Al Qaeda perciò mantiene una rete ampia cinque anni dopo l’uccisione di Osama Bin Laden. Il suo punto debole è il vertice dell’organizzazione, incapace di opporre efficaci politiche di reclutamento all’appeal dell’Isis sui giovani musulmani convertiti al salafismo in Occidente e Asia. I jihadisti stranieri si sono uniti in massa ai ranghi dello Stato Islamico in Iraq e Siria snobbando in buona parte quelli di al Qaeda. Il medico egiziano Ayman al Zawahiri, che ha preso il posto di Osama bin Laden nel giugno 2011, resta un ideologo salafita di primissimo piano che, prima con la lotta al comunismo sovietico e poi agli Stati Uniti, ha inscritto il jihad in una prospettiva escatologica globale. Allo stesso tempo al Zawahiri non possiede le doti di leader del “califfo” dell’Isis Abu Bakr al Baghdadi.

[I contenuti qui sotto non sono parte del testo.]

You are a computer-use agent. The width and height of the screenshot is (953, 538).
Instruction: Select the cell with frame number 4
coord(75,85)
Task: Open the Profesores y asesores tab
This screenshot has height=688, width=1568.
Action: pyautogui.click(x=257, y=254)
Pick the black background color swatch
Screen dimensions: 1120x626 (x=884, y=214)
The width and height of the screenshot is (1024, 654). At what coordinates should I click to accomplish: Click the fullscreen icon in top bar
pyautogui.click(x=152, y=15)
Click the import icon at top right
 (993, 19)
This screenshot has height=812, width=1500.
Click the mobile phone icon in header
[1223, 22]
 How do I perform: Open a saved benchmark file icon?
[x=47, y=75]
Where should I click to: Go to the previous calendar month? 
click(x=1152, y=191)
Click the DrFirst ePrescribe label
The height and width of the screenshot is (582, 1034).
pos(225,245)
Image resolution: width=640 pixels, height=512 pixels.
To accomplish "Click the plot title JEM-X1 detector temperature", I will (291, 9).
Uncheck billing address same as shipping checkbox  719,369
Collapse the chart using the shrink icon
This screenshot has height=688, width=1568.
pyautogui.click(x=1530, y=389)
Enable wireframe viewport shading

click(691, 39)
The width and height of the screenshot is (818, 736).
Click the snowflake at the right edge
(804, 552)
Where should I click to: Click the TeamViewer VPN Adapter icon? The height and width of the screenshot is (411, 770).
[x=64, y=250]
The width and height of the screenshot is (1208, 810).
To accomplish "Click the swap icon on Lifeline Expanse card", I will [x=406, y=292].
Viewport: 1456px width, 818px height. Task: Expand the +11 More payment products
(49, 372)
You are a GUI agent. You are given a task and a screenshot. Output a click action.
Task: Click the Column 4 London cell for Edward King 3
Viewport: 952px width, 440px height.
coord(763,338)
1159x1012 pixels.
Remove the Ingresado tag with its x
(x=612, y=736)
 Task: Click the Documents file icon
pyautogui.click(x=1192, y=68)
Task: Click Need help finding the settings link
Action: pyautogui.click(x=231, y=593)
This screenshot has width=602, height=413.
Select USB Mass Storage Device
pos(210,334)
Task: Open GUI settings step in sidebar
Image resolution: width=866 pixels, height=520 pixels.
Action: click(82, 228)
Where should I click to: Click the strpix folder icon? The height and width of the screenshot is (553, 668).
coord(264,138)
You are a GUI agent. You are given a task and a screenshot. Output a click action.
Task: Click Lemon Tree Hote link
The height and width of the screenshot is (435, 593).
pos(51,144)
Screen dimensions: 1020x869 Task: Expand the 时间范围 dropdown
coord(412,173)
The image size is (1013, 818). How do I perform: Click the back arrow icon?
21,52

Mentre due anni fa il successore di bin Laden rivolgeva i suoi appelli all’ummah islamica e minacce al resto del mondo registrando occasionali messaggi video e audio nel suo rifugio segreto, al Baghdadi ha prima preso le distanze da al Qaeda e poi è passato all’azione cancellando in un solo colpo i confini coloniali tracciati dall’Accordo Sykes-Picot e proclamando subito il “Califfato” che al Zawahiri riteneva prematuro. Al Baghdadi e i suoi uomini hanno usato, con abilità, le nuove tecnologie della comunicazione mettendo in piedi una temibile macchina da guerra mediatica. E hanno anche saputo intercettare le generose “donazioni” dei ricchi wahabiti del Golfo interessati più a conseguire obiettivi immediati – come la caduta del nemico Bashar Assad in Siria e la fine del potere sciita in tutto l’Iraq – che a rimanere ancorati alla realizzazione sul lungo (a dir poco) periodo dei “disegni divini” ai quali fa sempre riferimento al Zawahiri.